The 3-state TM described below takes the unary representation of two natural numbers as input and outputs the unary representation of the sum of the two numbers. A unary representation is a string of 1's (possibly empty) followed by a 0. Given the input 110110 this TM will output 111100.
A0:1RB  A1:1RA
B0:0LC  B1:1RB
C0:0Halt  C1:0Halt
This TM halts on any input tape with two 0's. It can add any two standard natural numbers in a finite number of steps. It must also work inside any non-standard model. Assume it didn't. Then we could define the set of numbers, $x$, such that this TM correctly adds $x+x$. Assuming this set has no largest element, it would be an inductive set since it includes all standard natural numbers. A non-standard model can't have an inductive proper subset proving this TM must work in any non-standard model.
Another scenario is when we have a non-standard model in a meta-theory like ZFC. We must assume our meta-theory uses a standard model of arithmetic. The TM above still adds standard natural numbers, but Tennenbaum's theorem says there can't be an algorithm in the meta-theory that computes addition in this non-standard model.
Why can't the TM I describe above compute addition in this non-standard model? Is it simply because the input tape would have to be infinitely long if one of the input numbers is an "infinite" number? 
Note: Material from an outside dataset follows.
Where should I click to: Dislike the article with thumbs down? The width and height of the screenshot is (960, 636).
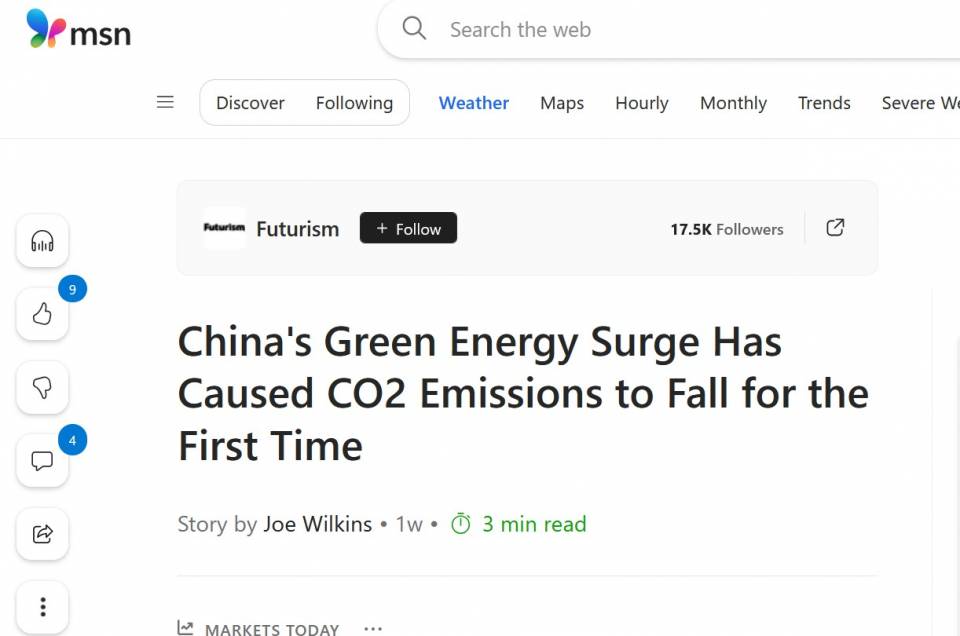42,387
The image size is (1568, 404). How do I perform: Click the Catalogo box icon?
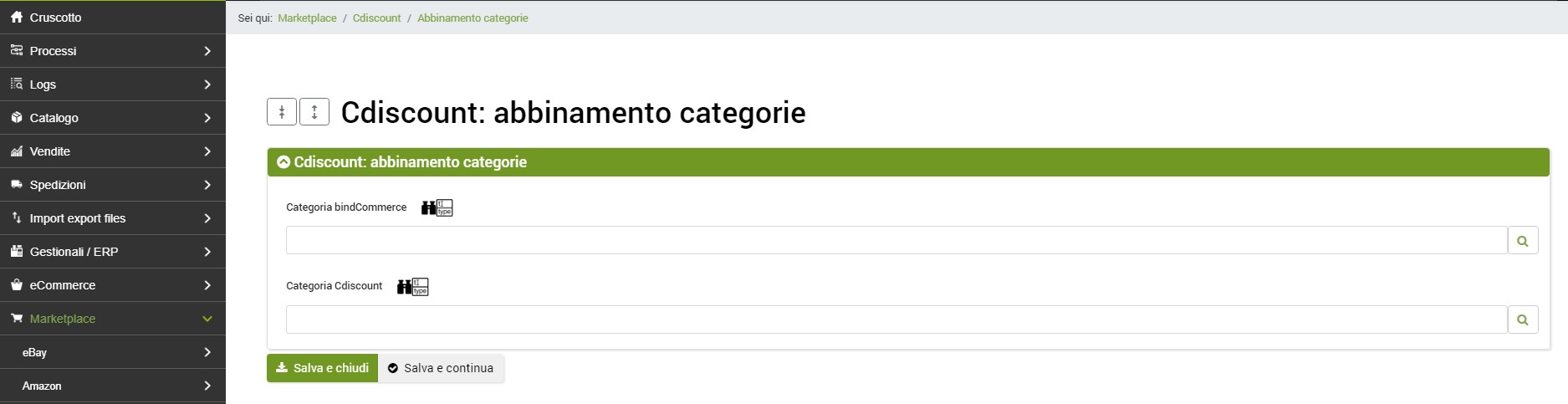(17, 118)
 A: Tennenbaum's theorem doesn't claim that your TM doesn't work inside the model (if its operation is suitably arithmetized in well-known ways).
It says that there cannot exists a TM that works outside the model and tells us onlookers what the model thinks the sum of two of its elements are.
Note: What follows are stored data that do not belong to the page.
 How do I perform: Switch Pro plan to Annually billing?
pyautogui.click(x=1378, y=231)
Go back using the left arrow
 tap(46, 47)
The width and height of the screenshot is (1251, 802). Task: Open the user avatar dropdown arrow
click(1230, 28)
More precisely, suppose we have a countable non-standard model of PA. Without loss of generality we can take this to be $(\mathbb N,0,f,g,h)$ where $\mathbb N$ is our naturals, $f:\mathbb N\to\mathbb N$ is some function that is the model's successor function and $g,h:\mathbb N\times\mathbb N\to\mathbb N$ are its addition and multiplication operations. We know that somehow this structure satisfies all of the axioms of PA.
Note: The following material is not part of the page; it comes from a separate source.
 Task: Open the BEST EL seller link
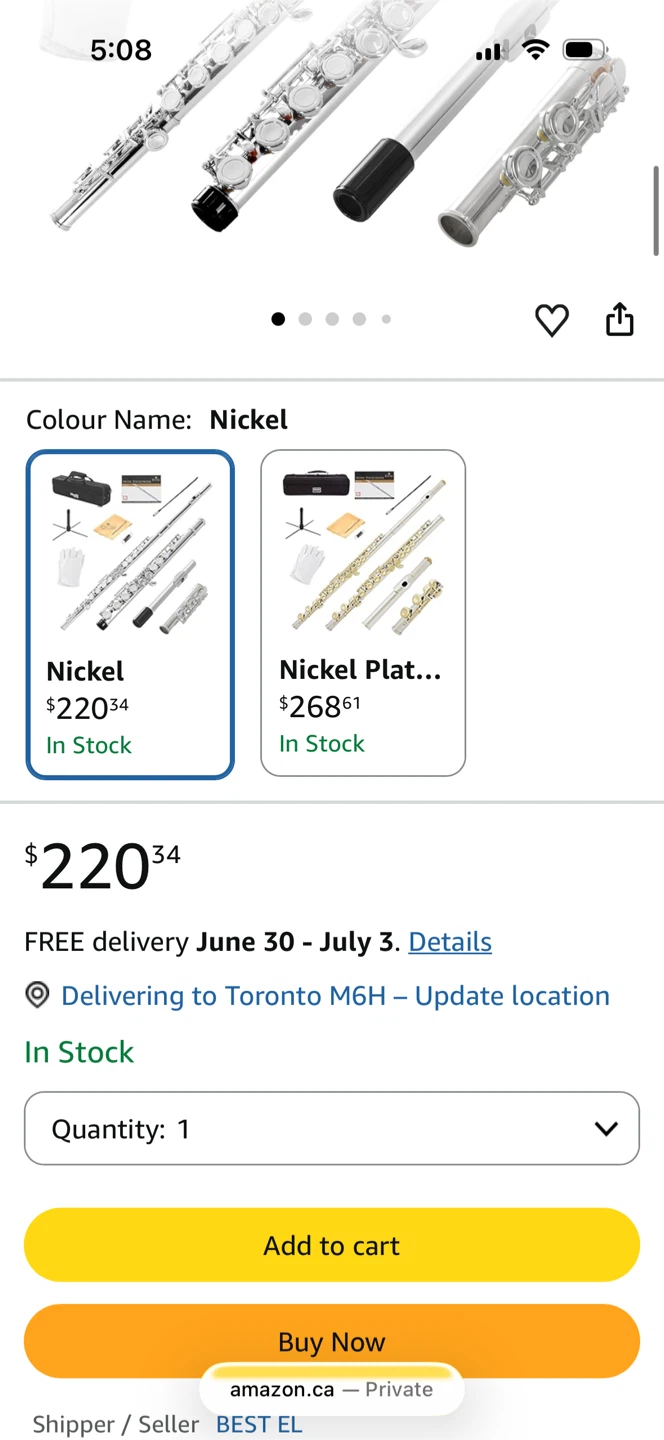[259, 1424]
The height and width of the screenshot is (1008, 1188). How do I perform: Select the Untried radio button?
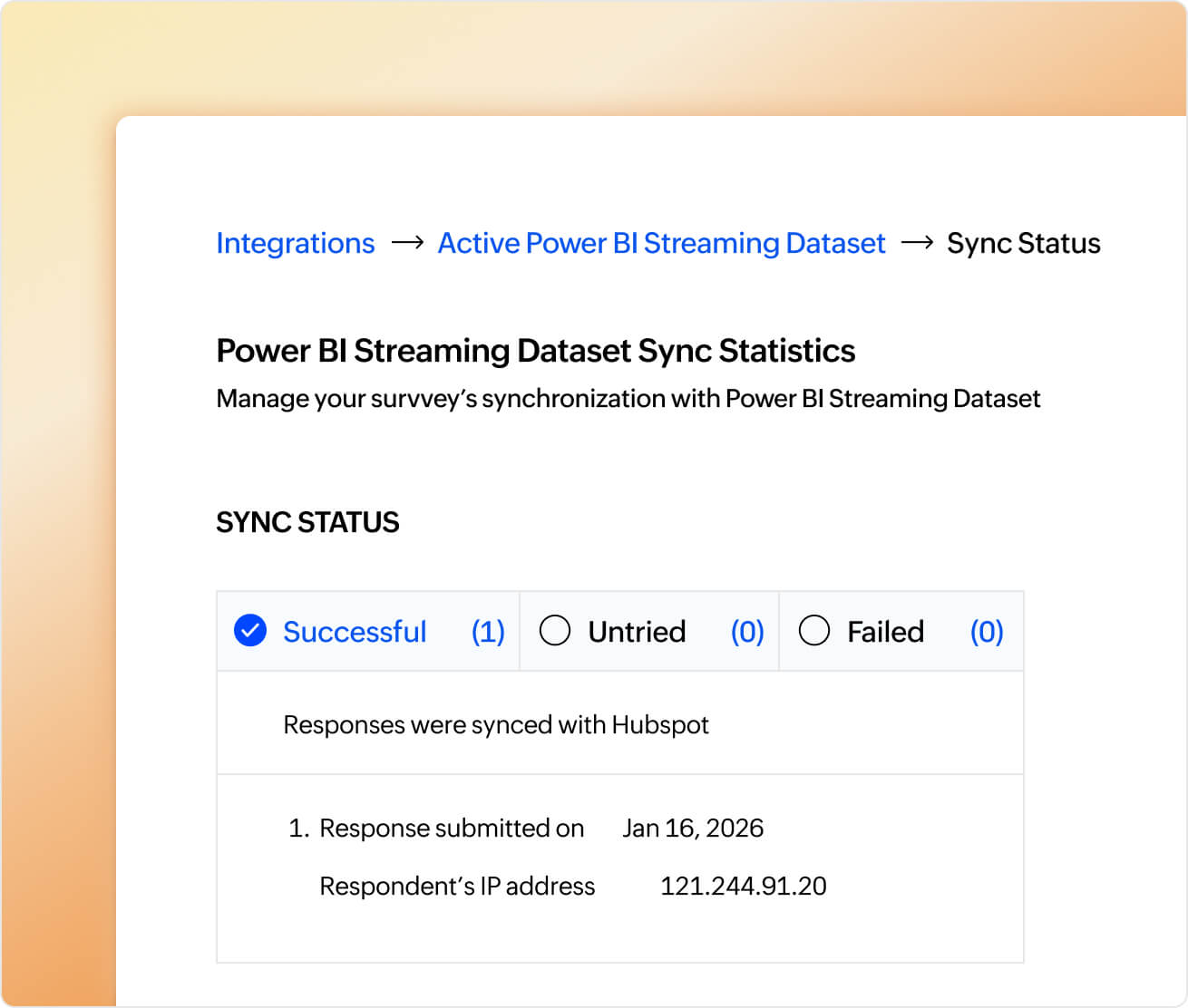pos(555,631)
We're also assuming that $(\mathbb N,0,f,g,h)$ is not isomorphic as a structure to the usual $(\mathbb N,0,{+1},{+},\times)$.
Tennenbaums theorem now says that if all these assumptions hold, $g$ and $h$ cannot be computable functions. On the other hand $f$ can be computable, but that doesn't help us much.
Suppose we want to use your method (and the recursion equations) to compute $g(a,b)$, which is the model's idea of the sum of the elements represented by $a$ and $b$. We can start at $0$ and increase it (using the computable $f$ function) repeatedly until we reach $b$ -- and for each time we increase it we also increase $a$. The $a$ we end up with must be $g(a,b)$.
The reason this doesn't work is that if $b$ is a non-standard element, we never actually reach $b$ when we search through $0, f(0), f(f(0)), f(f(f(0)))$ and so forth, working outside the models. This only gives us the standard elements of the model, and knowing $f$ does not in itself determine how addition of non-standard elements work.
A: If you take a countable nonstandard model, you first enumerate that model in $\omega$. That is, you consider the domain of the model to be a set $\{ a_0, a_1, \ldots \}$.
In your algorithm, the input $n$ represents the actual number $n$, and not the element $a_n$ of the model. But this is not what the question is asking, it's asking if there is an algorithm that, given input $\langle n, m \rangle$, outputs a number $k$ such that $a_n + a_m = a_k$. Tenenbaum's theorem says that there is no such algorithm.